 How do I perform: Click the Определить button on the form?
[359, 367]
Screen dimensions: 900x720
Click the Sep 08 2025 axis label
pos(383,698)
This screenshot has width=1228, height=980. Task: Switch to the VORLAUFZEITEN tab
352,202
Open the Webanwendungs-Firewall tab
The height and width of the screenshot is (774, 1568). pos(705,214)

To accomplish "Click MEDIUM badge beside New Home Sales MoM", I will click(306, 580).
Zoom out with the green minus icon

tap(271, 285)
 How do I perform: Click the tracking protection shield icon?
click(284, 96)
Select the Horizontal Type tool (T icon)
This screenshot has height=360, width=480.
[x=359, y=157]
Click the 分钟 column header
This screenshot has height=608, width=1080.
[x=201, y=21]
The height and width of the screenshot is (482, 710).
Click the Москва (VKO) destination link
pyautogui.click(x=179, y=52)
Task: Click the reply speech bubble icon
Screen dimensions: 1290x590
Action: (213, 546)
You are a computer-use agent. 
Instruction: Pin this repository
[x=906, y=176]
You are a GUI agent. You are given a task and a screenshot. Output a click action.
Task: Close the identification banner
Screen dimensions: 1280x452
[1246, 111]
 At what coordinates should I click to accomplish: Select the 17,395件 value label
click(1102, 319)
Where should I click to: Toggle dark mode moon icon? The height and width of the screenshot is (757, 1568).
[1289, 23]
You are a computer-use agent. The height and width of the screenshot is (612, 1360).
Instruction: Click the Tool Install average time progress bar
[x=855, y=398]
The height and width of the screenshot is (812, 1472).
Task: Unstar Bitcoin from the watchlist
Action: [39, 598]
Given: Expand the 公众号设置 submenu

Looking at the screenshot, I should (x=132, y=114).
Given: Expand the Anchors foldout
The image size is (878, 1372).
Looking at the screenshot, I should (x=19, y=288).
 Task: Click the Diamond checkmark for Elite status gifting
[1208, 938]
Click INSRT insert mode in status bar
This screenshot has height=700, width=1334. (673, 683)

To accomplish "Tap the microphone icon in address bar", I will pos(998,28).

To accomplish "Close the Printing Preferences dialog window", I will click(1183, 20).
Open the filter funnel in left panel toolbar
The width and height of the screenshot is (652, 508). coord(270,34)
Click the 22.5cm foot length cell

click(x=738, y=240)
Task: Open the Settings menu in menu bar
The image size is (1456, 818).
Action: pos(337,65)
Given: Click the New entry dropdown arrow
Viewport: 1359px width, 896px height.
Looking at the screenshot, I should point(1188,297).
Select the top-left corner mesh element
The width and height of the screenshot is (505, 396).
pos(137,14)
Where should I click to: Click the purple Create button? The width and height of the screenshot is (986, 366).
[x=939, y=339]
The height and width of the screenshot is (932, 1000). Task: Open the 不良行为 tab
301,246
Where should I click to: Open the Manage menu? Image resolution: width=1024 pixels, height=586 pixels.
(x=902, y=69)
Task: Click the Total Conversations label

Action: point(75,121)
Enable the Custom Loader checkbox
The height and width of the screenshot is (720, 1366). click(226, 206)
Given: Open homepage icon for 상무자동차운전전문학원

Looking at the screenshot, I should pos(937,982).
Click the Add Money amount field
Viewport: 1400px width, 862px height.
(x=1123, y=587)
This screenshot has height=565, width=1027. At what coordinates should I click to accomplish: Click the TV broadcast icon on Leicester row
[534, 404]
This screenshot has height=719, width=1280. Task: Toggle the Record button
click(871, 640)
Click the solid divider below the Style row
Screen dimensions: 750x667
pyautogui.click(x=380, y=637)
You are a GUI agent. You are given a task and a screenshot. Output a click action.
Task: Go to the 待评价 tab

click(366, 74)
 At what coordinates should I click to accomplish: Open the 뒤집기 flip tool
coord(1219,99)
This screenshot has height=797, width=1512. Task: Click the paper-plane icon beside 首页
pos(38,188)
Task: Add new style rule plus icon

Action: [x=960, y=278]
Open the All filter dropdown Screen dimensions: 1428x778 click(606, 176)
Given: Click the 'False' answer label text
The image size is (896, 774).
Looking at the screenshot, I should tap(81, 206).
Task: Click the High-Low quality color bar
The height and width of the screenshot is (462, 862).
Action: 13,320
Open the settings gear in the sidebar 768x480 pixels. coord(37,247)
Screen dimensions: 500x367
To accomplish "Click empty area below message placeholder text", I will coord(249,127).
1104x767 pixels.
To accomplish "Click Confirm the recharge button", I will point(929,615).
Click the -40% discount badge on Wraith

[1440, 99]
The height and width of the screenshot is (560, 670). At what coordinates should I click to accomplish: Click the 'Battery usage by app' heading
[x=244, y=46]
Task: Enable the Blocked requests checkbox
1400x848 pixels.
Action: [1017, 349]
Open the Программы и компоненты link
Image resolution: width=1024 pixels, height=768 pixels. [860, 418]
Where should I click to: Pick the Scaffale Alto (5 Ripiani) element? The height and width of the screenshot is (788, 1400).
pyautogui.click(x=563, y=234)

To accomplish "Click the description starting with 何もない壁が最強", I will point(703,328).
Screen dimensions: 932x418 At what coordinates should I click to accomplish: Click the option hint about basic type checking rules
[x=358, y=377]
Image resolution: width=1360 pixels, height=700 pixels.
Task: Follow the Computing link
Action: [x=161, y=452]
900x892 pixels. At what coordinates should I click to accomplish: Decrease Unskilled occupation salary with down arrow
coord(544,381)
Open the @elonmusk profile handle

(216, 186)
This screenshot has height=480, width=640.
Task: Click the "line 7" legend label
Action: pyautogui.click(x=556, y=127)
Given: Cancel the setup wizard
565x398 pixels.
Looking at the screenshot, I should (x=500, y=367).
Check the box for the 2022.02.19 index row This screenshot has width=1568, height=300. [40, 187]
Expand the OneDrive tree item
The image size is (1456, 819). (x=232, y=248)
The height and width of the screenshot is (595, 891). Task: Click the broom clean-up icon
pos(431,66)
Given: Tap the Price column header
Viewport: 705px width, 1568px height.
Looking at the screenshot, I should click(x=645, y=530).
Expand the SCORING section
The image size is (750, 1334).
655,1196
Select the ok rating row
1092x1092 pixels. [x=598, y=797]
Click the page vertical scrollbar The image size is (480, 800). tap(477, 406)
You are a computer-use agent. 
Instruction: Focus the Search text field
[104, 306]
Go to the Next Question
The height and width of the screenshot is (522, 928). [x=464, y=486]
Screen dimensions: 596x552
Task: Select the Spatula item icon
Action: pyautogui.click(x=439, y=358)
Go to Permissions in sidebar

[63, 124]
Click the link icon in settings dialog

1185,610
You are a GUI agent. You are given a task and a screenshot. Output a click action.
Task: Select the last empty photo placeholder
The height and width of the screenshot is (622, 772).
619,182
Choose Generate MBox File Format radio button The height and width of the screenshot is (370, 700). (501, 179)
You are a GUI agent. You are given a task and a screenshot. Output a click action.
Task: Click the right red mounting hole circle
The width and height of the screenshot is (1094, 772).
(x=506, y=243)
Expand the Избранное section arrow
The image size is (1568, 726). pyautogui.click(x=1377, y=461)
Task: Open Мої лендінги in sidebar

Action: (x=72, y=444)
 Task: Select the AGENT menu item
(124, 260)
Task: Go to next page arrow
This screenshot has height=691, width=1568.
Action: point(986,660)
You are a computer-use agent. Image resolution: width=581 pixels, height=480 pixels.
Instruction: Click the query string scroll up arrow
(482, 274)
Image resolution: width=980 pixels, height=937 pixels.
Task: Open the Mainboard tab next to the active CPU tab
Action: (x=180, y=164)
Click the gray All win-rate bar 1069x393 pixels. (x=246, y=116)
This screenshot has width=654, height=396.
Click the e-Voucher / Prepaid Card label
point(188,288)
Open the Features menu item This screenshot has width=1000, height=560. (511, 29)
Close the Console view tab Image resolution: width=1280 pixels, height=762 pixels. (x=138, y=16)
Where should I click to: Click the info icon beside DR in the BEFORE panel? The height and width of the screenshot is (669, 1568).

=====

● **What is required**:
Lines holding "Close": give how many there are in the entries above, and nothing more.

● **Solution below**:
3